You'd think that a feature with the director/star (of a very provocative film, no less) would have sparked some new insights from the writer. But strangely, much of the material in Jeffries' article that isn't a direct quote from de Van seems to derive from Lim's piece. (At one point, late in the game, he does cite Lim, but that doesn't stop him from lifting things wholesale and sans attribution.)
Here are a few examples. (Warning: Not for those with weak stomachs!)
1.
LIM: [T]his fearless movie . . . illuminates Esther's pathology as an extreme response to the mind-body split. Her destructive dislocation arises from perceiving her body as an external object that she also happens to inhabit. (To adapt the Cartesian dictum: She isn't, therefore she cuts.)
JEFFRIES: "Are you sure this is your leg?" he asks, a question that stresses Esther's dislocation from a body she regards as an object she only happens to inhabit. She says she was a strangely Cartesian adolescent convinced that her self and her body were not one, but that her body had a life of its own.
2.
LIM: De Van, who co-wrote a few of François Ozon's films and played the sinister backpacker in his See the Sea, has an arresting screen presence, to say the least—pale, flared-nostriled, and gap-toothed, at once feral and regal, she suggests a gene-splice of P.J. Harvey and Audrey Hepburn. (Indeed, Harvey's Rid of Me album is the soundtrack In My Skin deserves.)

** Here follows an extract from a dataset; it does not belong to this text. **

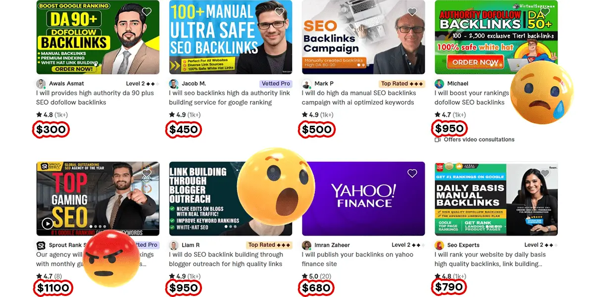Image resolution: width=594 pixels, height=297 pixels.
Task: Open Liam R's profile avatar
Action: tap(174, 245)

JEFFRIES (I): [de Van speaking:] "I have had experience of acting before of course [she played a satisfyingly sinister backpacker in Francois Ozon's 1997 movie Regarder La Mer (See the Sea)], but never of acting scenes like this."
JEFFRIES (II): In the flesh, Marina De Van is as blankly feral as her character in the film. . . . De Van has been seen as both scary and regal—the genetic splicing of PJ Harvey and Audrey Hepburn, but this impeccably middle class film-maker (mother a lawyer, father a musicologist), who co-wrote two irredeemably pleasant Francois Ozon films, Under the Sand and Eight Women, is hardly regal. You can imagine her snarling along to PJ Harvey's Rid of Me in self-absorbed splendour, but hardly playing twee call girl Holly Golightly.
3.
LIM: . . . a sequence that has Esther rushing off to a hotel room, ripping open her pant leg, biting into her lacerations, and reclining in agonized bliss as a spray of blood drenches her face.

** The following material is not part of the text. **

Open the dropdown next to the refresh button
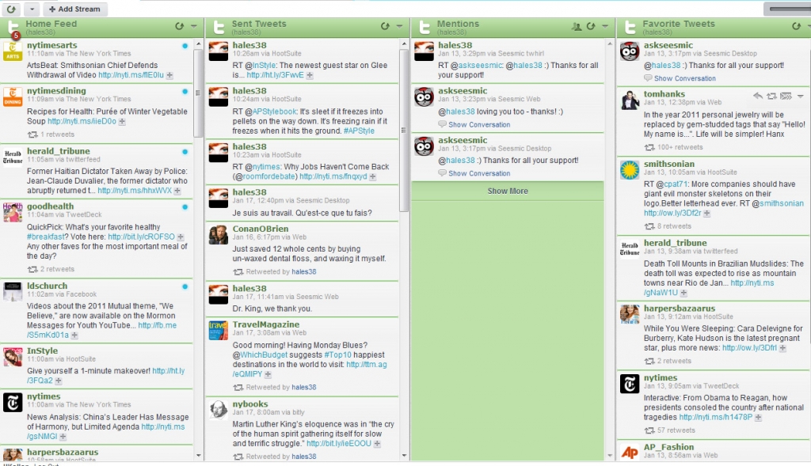This screenshot has width=811, height=466. point(31,9)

JEFFRIES: Esther hurriedly checks into a hotel across the street, as if with a lover, and proceeds to gorge herself on her arm in a darkened corner. Blood spurts from her lacerations as she bites, spraying her agonised face.
4.
LIM: In My Skin is all the more horrifying for being largely grounded in a placid, sterile naturalism. The one exception is a small masterpiece of surrealist fantasy that brilliantly literalizes the film's theme of corporeal estrangement—a nearly 10-minute business-dinner scene in which Esther's pompously tedious clients discuss the cosmopolitanism of various European cities while she struggles to contain a simmering anxiety attack. As she downs glass after glass of wine, her forearm takes on a life of its own, straying onto her plate repeatedly, and then becomes detached from her body. Poker-faced as ever, Esther calmly screws it back on, and under the table, punishes the delinquent limb with a steak knife.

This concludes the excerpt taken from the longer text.